So the way I have written our composition is f of g of x and g of f of x. But those two functions are pretty arbitrary. What we really could say is f of f inverse of x, f of inverse of f, basically two functions that are inverses can go in here, so f and g in this cases are inverses we could have done standard notation f and f inverse.

So for this particular example we are given two functions we want to prove that they are inverses. It doesn’t matter what order we do our compositions because we are going to have to do both of them. So for this one I’ll start out with f of f inverse of x. Taking f inverse and plugging into f, so we have 2, f inverse goes in for x 1/2 x plus 3 those are f inverse plus 3. And do I have an extra parenthesis there I do.

So we want to prove that this is equal to x, so combine like terms inside of our parenthesis we end up with 2 1/2x plus 6 distribute in that 2 through we end up with x plus 12.

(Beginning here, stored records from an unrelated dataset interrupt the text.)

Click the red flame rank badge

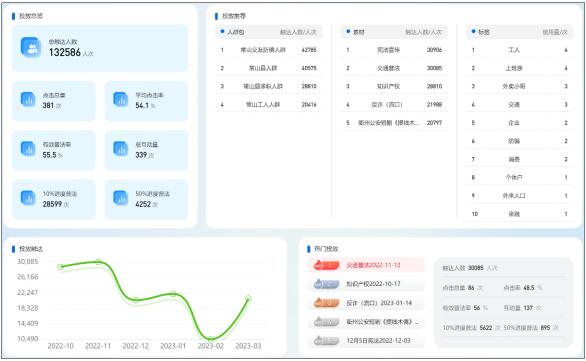click(326, 265)
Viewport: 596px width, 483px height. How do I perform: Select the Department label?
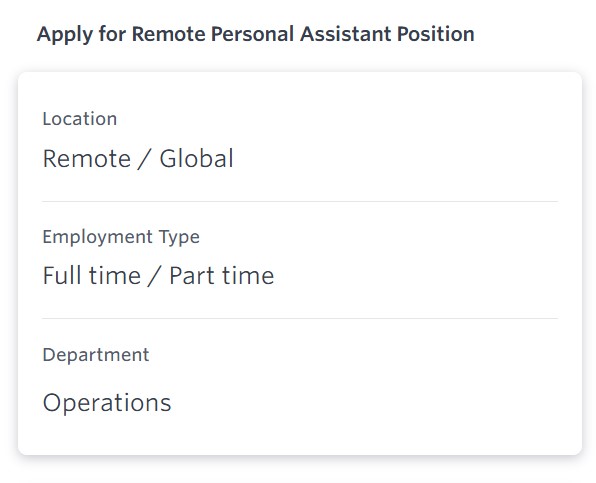pyautogui.click(x=96, y=355)
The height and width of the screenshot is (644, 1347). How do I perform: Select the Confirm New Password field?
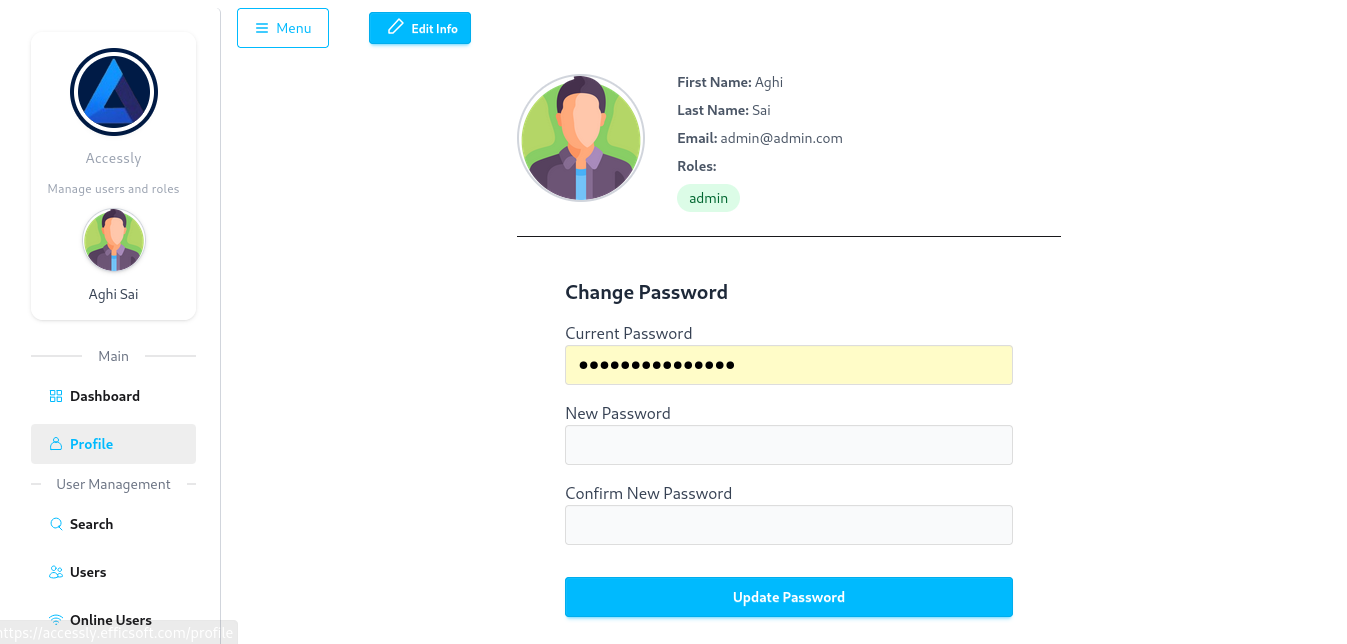[x=788, y=525]
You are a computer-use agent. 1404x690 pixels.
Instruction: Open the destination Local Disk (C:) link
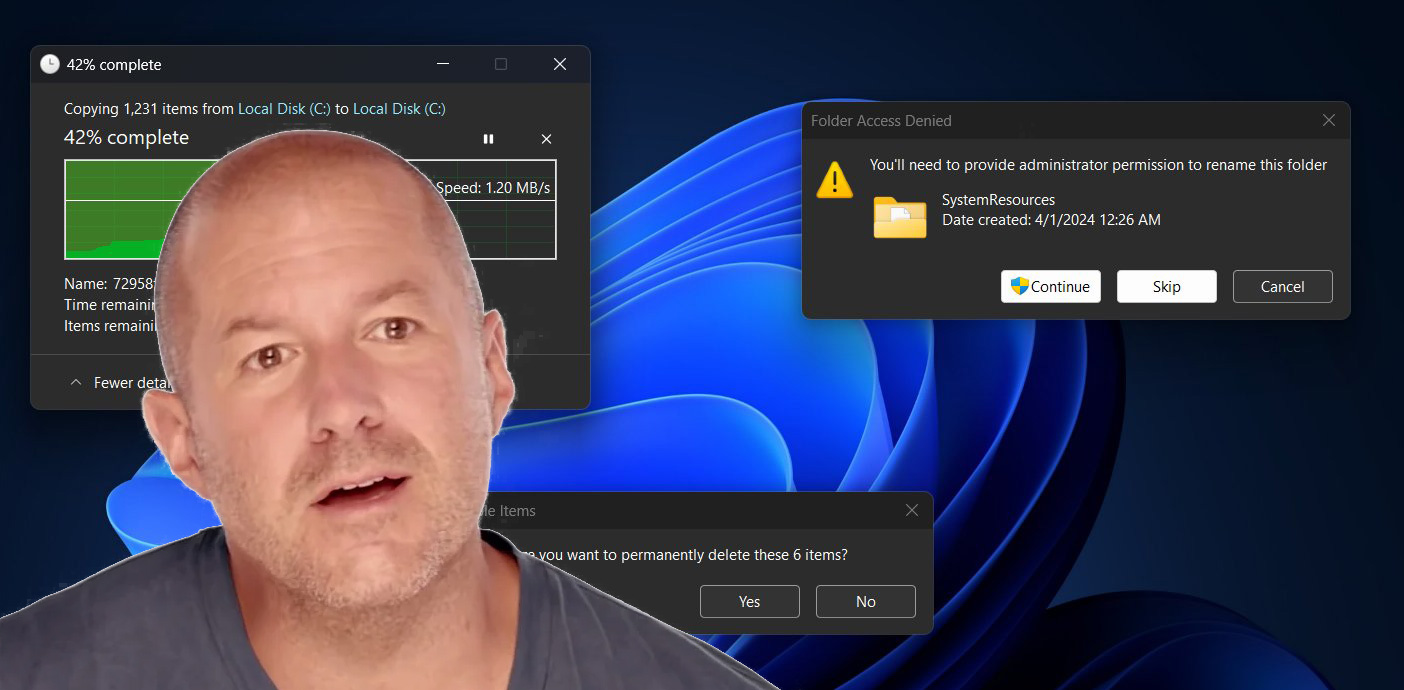point(399,109)
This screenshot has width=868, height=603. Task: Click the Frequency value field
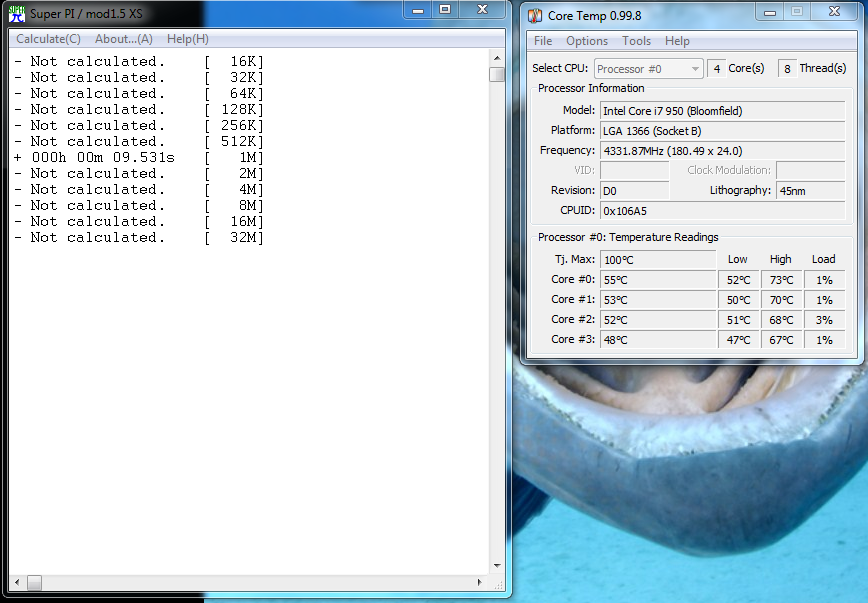pyautogui.click(x=720, y=151)
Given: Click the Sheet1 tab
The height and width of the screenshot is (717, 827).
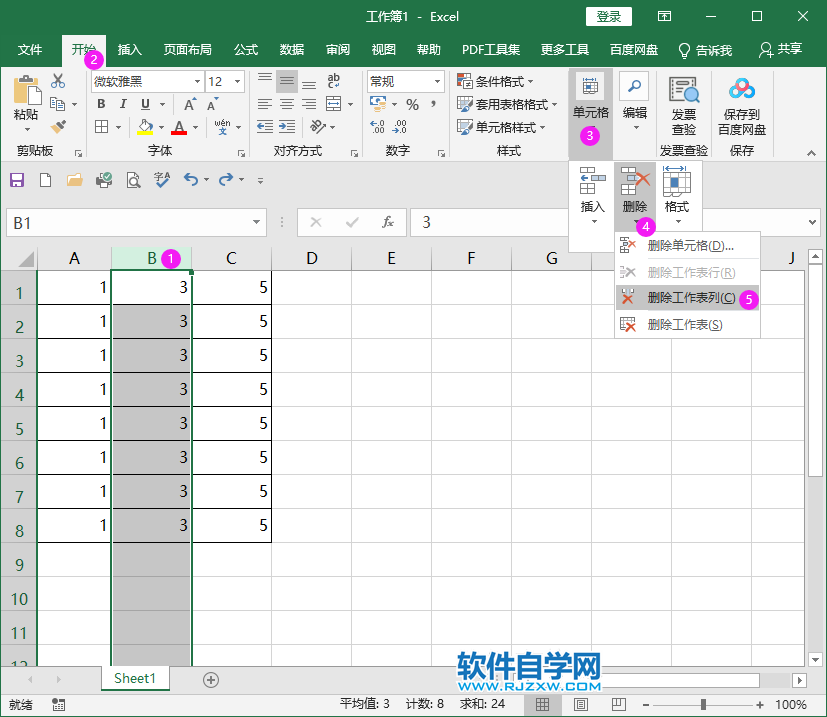Looking at the screenshot, I should (x=134, y=678).
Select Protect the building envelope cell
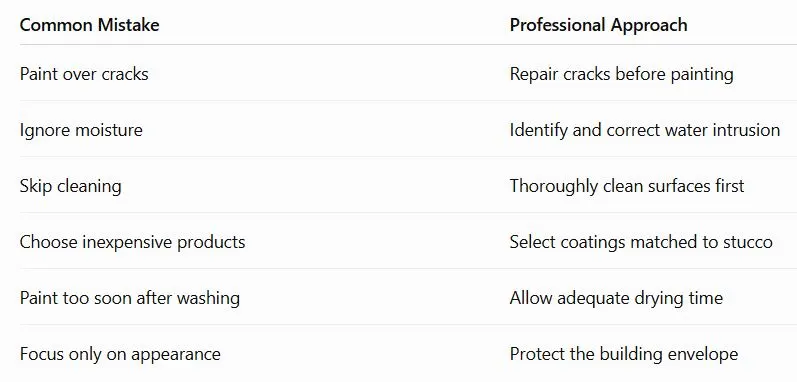Viewport: 797px width, 382px height. click(624, 354)
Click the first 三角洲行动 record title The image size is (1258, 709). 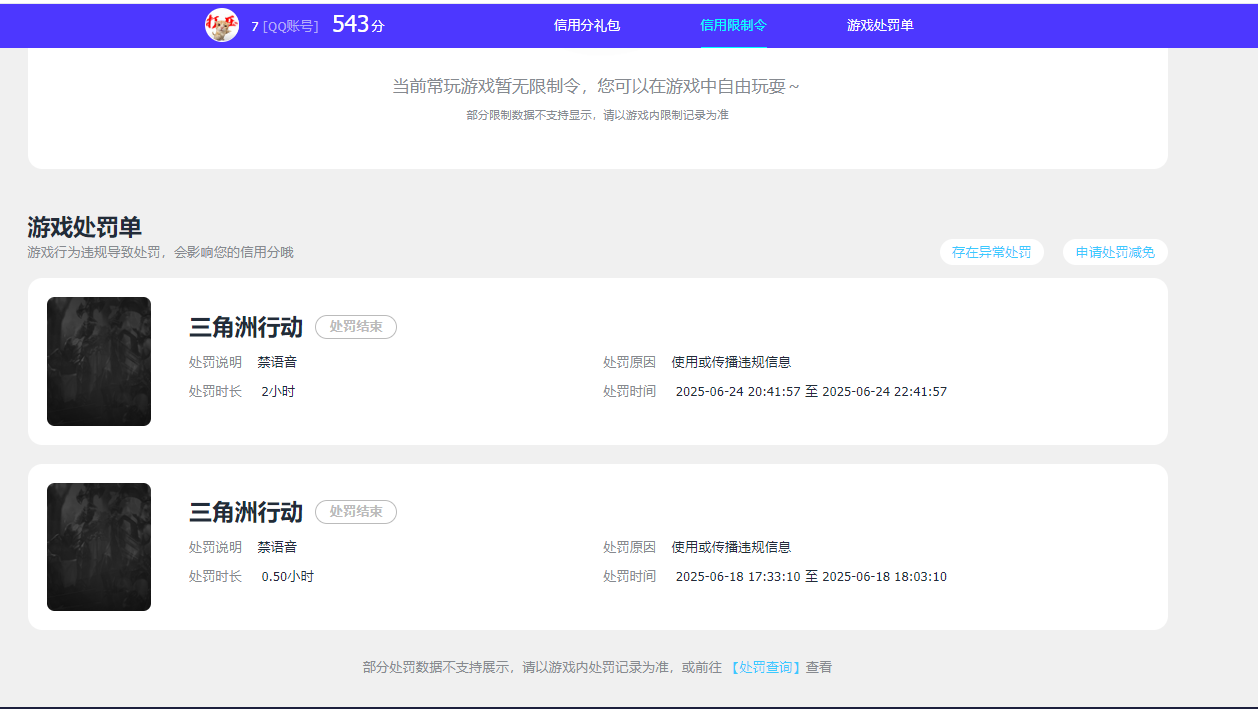pos(246,326)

So we found the composition of f and f inverse to be x plus 12. In order for these two functions to be inverses what we have is for them to be x. We found it not to be x, so because one of them fails by default neither of these can be an inverse. So we don’t even need to find the other order we know that right away that these two functions are actually not inverses. So we could go through f inverse of f but there’s really no point because this is already proving they're not an inverse. Composition of functions always check to see if you are dealing with inverses.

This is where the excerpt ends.